Top of Data supplied
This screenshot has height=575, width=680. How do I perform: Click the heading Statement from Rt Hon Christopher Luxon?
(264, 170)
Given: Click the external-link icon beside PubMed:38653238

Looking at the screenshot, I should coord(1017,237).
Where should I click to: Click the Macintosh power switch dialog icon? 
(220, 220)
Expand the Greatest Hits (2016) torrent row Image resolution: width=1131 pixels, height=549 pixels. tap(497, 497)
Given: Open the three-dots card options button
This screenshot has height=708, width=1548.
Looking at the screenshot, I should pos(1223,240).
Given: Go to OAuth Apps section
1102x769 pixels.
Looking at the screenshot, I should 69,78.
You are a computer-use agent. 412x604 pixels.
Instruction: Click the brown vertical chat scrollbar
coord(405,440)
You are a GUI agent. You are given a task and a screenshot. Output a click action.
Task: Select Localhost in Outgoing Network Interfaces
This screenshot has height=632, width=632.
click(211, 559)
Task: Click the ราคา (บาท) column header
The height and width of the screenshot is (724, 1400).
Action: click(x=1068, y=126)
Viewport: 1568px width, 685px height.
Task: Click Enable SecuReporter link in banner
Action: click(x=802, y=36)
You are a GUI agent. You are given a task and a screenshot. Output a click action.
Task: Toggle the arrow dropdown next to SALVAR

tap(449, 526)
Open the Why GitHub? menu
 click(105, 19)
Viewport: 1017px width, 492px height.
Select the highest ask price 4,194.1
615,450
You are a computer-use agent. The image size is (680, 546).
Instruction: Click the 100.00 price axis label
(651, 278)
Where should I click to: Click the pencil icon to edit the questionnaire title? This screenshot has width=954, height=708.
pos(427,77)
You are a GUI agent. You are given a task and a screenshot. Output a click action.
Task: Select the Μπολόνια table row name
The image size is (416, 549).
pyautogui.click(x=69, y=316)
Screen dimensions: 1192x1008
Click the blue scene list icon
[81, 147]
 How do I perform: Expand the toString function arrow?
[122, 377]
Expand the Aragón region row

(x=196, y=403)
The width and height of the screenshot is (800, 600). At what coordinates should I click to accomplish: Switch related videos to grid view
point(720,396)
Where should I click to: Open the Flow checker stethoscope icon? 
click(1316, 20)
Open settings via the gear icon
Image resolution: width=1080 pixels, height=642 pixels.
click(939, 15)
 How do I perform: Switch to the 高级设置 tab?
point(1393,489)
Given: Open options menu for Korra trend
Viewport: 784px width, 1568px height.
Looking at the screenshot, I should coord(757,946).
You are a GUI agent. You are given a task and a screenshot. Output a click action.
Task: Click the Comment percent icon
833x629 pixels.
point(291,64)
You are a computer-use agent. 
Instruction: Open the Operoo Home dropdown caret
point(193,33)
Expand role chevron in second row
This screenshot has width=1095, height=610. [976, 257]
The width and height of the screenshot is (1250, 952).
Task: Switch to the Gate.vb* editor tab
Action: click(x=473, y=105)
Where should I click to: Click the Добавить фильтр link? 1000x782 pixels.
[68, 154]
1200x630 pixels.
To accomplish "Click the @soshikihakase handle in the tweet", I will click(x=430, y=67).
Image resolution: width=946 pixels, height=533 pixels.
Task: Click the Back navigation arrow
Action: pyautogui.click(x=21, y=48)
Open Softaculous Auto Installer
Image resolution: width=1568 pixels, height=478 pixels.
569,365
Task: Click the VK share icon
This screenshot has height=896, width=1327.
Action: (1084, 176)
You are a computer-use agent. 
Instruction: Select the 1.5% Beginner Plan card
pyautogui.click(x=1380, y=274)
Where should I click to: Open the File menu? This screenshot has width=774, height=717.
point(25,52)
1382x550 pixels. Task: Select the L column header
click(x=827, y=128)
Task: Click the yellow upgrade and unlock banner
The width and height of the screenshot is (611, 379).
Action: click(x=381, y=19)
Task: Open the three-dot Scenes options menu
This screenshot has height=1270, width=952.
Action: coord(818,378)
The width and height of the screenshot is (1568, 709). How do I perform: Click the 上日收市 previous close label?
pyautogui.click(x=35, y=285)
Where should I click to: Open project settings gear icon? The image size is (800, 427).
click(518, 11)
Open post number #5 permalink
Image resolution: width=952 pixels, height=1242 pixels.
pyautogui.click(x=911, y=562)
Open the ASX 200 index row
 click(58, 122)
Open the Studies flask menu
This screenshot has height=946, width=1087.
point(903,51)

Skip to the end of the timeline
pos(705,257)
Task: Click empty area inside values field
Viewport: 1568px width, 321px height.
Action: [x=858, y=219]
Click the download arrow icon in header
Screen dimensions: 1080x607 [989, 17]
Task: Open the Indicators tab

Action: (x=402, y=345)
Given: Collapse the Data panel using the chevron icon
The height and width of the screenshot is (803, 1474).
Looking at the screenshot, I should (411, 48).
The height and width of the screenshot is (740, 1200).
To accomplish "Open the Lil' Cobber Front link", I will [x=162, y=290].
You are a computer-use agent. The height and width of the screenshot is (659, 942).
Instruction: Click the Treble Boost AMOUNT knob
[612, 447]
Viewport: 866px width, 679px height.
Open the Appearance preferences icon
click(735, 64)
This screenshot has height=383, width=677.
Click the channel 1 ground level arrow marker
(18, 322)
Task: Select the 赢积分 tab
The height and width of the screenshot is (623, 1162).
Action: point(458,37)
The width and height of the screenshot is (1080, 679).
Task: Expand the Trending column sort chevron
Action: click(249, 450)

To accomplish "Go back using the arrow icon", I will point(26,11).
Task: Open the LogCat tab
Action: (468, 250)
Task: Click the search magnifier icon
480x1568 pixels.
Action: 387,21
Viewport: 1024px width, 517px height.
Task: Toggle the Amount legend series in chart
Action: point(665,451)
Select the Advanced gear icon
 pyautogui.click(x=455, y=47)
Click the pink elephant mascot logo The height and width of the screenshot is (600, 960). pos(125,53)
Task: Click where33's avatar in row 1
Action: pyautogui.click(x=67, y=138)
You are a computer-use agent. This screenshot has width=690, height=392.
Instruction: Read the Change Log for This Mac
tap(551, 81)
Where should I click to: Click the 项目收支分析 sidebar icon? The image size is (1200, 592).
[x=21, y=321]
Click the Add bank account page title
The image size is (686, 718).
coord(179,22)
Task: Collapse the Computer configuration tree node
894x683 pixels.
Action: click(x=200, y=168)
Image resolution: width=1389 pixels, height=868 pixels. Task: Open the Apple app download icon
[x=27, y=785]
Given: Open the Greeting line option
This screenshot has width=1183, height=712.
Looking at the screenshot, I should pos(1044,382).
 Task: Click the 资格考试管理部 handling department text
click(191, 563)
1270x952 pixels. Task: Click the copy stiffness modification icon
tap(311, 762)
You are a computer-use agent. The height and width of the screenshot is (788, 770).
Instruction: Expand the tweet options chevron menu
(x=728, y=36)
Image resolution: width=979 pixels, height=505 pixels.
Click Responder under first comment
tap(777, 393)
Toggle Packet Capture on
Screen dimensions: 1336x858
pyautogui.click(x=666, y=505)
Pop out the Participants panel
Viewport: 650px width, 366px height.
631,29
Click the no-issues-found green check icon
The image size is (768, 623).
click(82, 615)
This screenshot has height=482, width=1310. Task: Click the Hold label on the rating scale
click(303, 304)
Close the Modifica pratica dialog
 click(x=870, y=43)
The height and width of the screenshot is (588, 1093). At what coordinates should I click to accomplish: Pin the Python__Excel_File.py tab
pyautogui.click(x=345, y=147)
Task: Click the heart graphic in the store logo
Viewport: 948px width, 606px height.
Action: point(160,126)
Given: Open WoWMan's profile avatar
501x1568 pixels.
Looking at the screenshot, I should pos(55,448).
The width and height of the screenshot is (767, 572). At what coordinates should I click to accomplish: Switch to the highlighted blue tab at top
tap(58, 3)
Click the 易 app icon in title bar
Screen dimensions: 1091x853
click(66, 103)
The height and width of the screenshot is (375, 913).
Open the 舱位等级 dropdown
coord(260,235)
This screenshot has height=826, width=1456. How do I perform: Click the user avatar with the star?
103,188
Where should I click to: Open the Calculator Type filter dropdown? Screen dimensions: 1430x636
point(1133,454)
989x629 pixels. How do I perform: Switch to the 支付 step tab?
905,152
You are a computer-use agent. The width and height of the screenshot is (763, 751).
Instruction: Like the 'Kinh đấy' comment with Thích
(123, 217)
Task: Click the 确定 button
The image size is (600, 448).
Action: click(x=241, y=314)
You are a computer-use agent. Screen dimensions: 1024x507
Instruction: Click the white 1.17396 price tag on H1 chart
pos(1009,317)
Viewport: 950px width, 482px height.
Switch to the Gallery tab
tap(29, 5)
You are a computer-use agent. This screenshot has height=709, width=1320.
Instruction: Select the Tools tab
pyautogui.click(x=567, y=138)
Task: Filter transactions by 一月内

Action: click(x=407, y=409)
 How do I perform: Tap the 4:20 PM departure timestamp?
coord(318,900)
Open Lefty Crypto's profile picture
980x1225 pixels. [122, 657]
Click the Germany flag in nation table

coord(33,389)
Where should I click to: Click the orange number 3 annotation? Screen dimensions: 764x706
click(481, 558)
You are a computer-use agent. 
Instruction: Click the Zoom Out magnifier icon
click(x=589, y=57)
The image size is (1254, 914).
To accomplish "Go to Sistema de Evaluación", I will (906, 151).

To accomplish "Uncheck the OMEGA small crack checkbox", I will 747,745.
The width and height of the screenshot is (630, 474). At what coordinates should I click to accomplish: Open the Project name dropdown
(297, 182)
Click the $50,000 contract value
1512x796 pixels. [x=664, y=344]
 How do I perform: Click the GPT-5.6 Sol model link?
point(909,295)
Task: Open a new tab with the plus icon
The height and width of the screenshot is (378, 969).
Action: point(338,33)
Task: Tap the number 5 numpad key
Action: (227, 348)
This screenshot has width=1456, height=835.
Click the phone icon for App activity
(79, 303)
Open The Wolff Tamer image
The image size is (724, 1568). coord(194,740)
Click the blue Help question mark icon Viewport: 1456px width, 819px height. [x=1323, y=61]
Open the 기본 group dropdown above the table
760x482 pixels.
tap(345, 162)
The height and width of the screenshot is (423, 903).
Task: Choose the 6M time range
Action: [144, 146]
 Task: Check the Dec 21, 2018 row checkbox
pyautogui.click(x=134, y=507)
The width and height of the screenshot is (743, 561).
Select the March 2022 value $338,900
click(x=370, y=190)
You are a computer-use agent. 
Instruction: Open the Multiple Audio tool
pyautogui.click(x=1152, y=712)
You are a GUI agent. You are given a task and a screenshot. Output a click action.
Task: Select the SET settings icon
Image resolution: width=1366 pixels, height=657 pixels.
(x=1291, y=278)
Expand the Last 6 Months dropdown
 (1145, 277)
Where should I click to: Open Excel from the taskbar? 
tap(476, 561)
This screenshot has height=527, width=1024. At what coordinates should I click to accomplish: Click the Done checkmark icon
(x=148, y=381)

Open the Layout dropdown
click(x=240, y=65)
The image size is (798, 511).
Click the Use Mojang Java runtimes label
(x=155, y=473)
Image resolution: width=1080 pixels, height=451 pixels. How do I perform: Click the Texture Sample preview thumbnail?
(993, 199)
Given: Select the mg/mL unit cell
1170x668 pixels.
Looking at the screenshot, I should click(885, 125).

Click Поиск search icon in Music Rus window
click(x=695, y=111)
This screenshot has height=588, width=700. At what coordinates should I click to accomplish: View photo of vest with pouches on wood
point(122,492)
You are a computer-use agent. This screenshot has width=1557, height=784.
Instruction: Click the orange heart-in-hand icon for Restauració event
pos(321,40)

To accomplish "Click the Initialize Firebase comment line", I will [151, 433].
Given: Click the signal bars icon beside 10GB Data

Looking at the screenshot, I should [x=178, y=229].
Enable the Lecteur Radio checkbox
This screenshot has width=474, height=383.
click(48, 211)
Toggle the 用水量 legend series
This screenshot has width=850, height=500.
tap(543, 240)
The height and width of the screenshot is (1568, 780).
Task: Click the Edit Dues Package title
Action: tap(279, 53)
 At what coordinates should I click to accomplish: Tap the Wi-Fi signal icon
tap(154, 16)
Bottom of Data supplied
* Work request *
Among the entries above, the lines between the ones containing "The height and width of the screenshot is (803, 1474)." and "Task: Select the 赢积分 tab", inclusive, are to be transcribed exactly. No other line is to be given.

* The answer *
The height and width of the screenshot is (803, 1474).
Looking at the screenshot, I should (411, 48).
The height and width of the screenshot is (740, 1200).
To accomplish "Open the Lil' Cobber Front link", I will [x=162, y=290].
You are a computer-use agent. The height and width of the screenshot is (659, 942).
Instruction: Click the Treble Boost AMOUNT knob
[612, 447]
Viewport: 866px width, 679px height.
Open the Appearance preferences icon
click(735, 64)
This screenshot has height=383, width=677.
Click the channel 1 ground level arrow marker
(18, 322)
Task: Select the 赢积分 tab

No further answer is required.